■ Required work: Exact wording is needed for every line from the one holding "Given: Select the Not Configured option" to the end of the records below; write those lines out and omit the pictures.

■ Dataset excerpts:
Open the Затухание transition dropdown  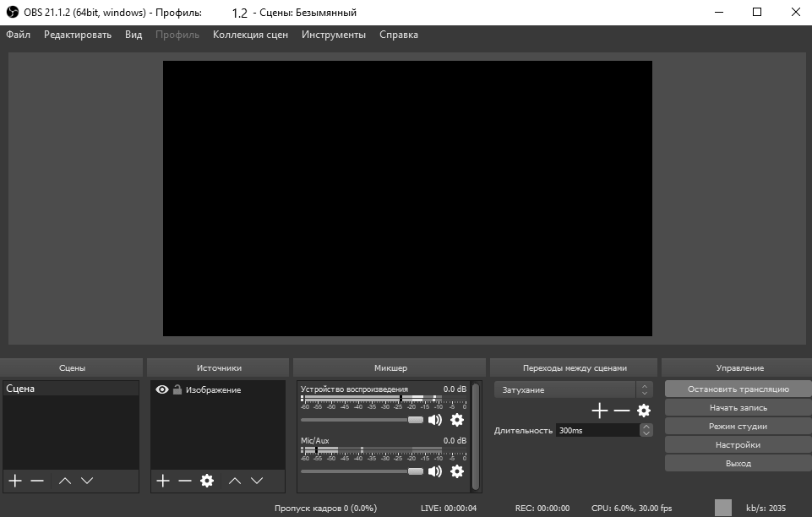point(564,389)
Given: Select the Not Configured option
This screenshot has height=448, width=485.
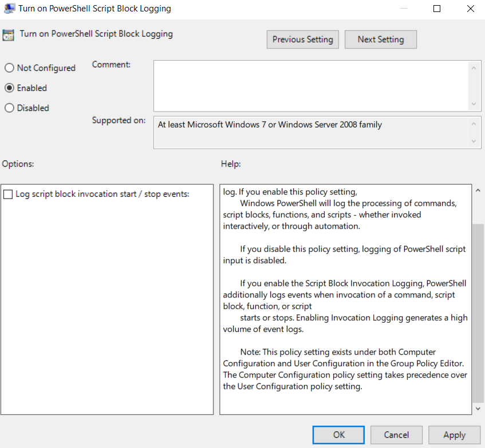Looking at the screenshot, I should tap(9, 68).
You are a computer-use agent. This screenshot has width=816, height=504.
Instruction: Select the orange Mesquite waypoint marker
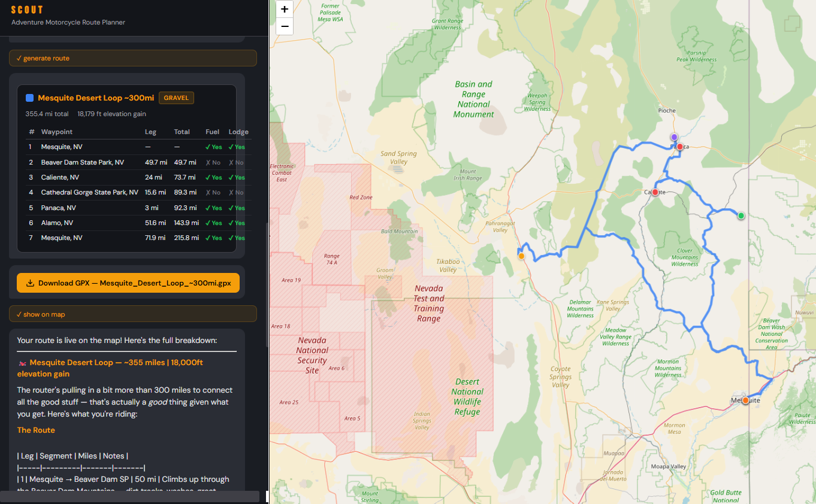[745, 400]
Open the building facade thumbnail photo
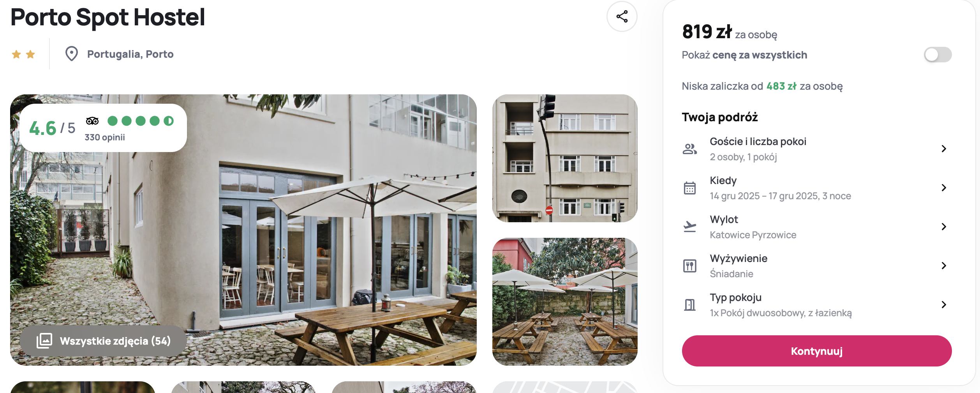980x393 pixels. coord(565,158)
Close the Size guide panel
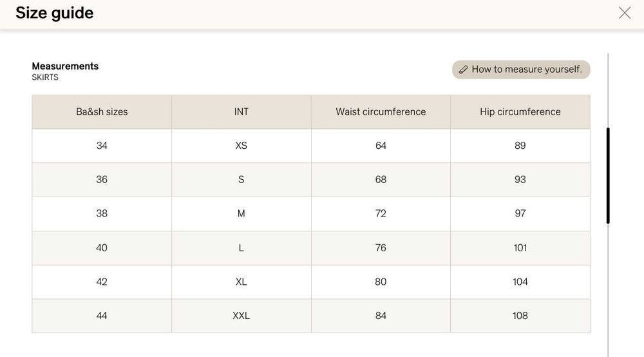 (x=624, y=13)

■ Result for this task:
Given: Select the Not Configured option
This screenshot has height=448, width=485.
Looking at the screenshot, I should tap(9, 68).
You are a computer-use agent. This screenshot has width=816, height=504.
Instruction: Select the orange Mesquite waypoint marker
[745, 400]
Open the building facade thumbnail photo
980x393 pixels. coord(565,158)
Close the Size guide panel
 (x=624, y=13)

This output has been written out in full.